• The problem
Copy exactly the lines from the start of the data below through the one that carries "Click the New", and only those.

• Collection entries
>>

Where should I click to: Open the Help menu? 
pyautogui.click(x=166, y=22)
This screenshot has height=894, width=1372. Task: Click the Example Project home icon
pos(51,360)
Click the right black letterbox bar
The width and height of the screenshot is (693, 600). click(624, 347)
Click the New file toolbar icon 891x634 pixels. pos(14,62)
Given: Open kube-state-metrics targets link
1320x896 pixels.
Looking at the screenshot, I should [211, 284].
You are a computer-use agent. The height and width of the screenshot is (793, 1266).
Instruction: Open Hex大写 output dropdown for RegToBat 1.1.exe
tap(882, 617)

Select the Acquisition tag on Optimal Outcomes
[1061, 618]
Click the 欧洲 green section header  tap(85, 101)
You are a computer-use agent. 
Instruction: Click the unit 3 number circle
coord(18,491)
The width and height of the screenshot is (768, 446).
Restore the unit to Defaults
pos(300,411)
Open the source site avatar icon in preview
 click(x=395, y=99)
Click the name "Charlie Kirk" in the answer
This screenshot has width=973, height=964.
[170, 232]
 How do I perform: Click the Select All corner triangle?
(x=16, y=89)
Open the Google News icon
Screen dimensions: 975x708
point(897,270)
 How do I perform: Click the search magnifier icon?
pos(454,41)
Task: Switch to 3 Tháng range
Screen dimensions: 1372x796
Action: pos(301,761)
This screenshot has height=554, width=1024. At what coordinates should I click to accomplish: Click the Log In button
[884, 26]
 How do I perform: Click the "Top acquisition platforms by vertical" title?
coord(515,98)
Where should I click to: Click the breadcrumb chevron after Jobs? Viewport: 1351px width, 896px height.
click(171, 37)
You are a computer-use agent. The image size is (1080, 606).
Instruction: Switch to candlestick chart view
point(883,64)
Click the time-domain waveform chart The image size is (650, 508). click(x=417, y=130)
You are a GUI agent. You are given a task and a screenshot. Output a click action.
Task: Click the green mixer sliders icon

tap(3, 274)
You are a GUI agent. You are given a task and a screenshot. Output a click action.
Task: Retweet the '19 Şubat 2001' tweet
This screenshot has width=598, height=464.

<<

• Task result
Where should I click to: Open the Help menu? 
pyautogui.click(x=166, y=22)
This screenshot has height=894, width=1372. Task: Click the Example Project home icon
pos(51,360)
Click the right black letterbox bar
The width and height of the screenshot is (693, 600). click(624, 347)
Click the New file toolbar icon 891x634 pixels. pos(14,62)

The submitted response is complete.